Um novo estudo conduzido em camundongos sugere que o estrogênio, presente tanto no cérebro masculino quanto no feminino, desempenha um papel crucial na forma como o órgão responde a experiências traumáticas. A pesquisa indica que esse hormônio pode influenciar a resiliência do cérebro contra estressores, afetando a memória associada a eventos traumáticos.
Os cientistas observaram que níveis variados de estrogênio no cérebro alteram a capacidade de processamento e armazenamento de memórias relacionadas ao trauma.

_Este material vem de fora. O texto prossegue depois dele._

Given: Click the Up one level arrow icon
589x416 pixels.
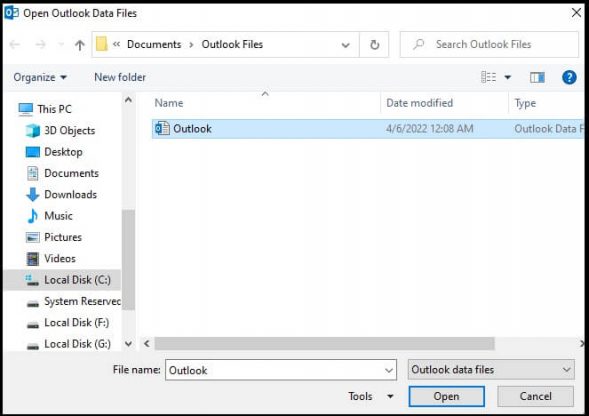Looking at the screenshot, I should click(x=79, y=45).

Em camundongos, a presença do hormônio foi associada a uma maior proteção contra os efeitos negativos do estresse, enquanto sua ausência ou desregulação tornou os animais mais vulneráveis a problemas de memória.

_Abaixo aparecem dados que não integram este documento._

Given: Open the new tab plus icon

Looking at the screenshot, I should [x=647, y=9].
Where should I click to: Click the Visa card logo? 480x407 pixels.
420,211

O estrogênio parece modular a forma como o cérebro codifica e consolida memórias de eventos estressantes, sugerindo um mecanismo biológico que pode ser explorado terapeuticamente.

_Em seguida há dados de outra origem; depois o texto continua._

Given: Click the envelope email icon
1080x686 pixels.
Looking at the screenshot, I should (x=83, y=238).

Embora o estudo tenha sido realizado em animais, os pesquisadores acreditam que as descobertas podem ter implicações importantes para o tratamento de transtornos relacionados ao trauma em humanos, como o TEPT. A pesquisa sugere que o estrogênio pode ser um alvo terapêutico para melhorar a resiliência cerebral e mitigar os efeitos prejudiciais de experiências traumáticas na memória.
Os resultados destacam a importância de considerar as diferenças hormonais entre os sexos no desenvolvimento de tratamentos para condições neurológicas. A equipe de pesquisa agora planeja investigar como o estrogênio interage com outros sistemas de neurotransmissores no cérebro para influenciar a resposta ao trauma.
Segundo os autores, a descoberta pode abrir caminho para novas abordagens farmacológicas que modulem a ação do estrogênio no cérebro, oferecendo esperança para pacientes que não respondem aos tratamentos convencionais para transtornos relacionados ao estresse. O estudo completo foi publicado na revista Science e está disponível no site da Live Science.